Search the entries below for the word "checkbox", then copy each line in which it is found.

MATERIAL PROVIDED START

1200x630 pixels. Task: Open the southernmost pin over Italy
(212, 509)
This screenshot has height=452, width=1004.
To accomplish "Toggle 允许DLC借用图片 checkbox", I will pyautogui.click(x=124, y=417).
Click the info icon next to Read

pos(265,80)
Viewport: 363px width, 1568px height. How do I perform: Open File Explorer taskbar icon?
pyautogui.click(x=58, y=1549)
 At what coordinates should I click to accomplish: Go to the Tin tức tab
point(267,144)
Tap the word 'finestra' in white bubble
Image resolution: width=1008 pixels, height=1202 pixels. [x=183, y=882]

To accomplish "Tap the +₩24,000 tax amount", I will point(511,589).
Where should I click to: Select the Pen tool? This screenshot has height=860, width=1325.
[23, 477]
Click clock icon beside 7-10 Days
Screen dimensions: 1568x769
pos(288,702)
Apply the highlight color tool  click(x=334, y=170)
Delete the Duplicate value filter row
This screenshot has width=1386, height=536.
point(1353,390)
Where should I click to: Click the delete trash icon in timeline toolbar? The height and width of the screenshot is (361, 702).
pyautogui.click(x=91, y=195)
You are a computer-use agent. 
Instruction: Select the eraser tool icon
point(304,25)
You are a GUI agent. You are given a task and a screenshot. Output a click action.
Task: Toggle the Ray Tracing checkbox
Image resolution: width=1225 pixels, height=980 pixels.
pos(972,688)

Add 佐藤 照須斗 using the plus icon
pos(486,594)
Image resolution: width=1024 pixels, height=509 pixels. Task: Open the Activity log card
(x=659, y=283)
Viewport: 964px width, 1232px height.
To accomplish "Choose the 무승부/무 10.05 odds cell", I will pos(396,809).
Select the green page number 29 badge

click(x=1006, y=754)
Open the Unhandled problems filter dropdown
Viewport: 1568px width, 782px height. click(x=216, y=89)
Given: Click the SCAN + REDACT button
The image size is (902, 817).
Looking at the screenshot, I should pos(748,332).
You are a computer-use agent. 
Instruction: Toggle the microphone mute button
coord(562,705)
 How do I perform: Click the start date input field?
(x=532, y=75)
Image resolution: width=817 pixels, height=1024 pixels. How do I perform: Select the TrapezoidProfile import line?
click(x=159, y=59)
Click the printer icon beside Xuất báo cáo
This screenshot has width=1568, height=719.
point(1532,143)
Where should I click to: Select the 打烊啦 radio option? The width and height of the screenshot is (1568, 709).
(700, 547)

MATERIAL PROVIDED END

▸ **RESPONSE BOX**
To accomplish "Toggle 允许DLC借用图片 checkbox", I will pyautogui.click(x=124, y=417).
Task: Toggle the Ray Tracing checkbox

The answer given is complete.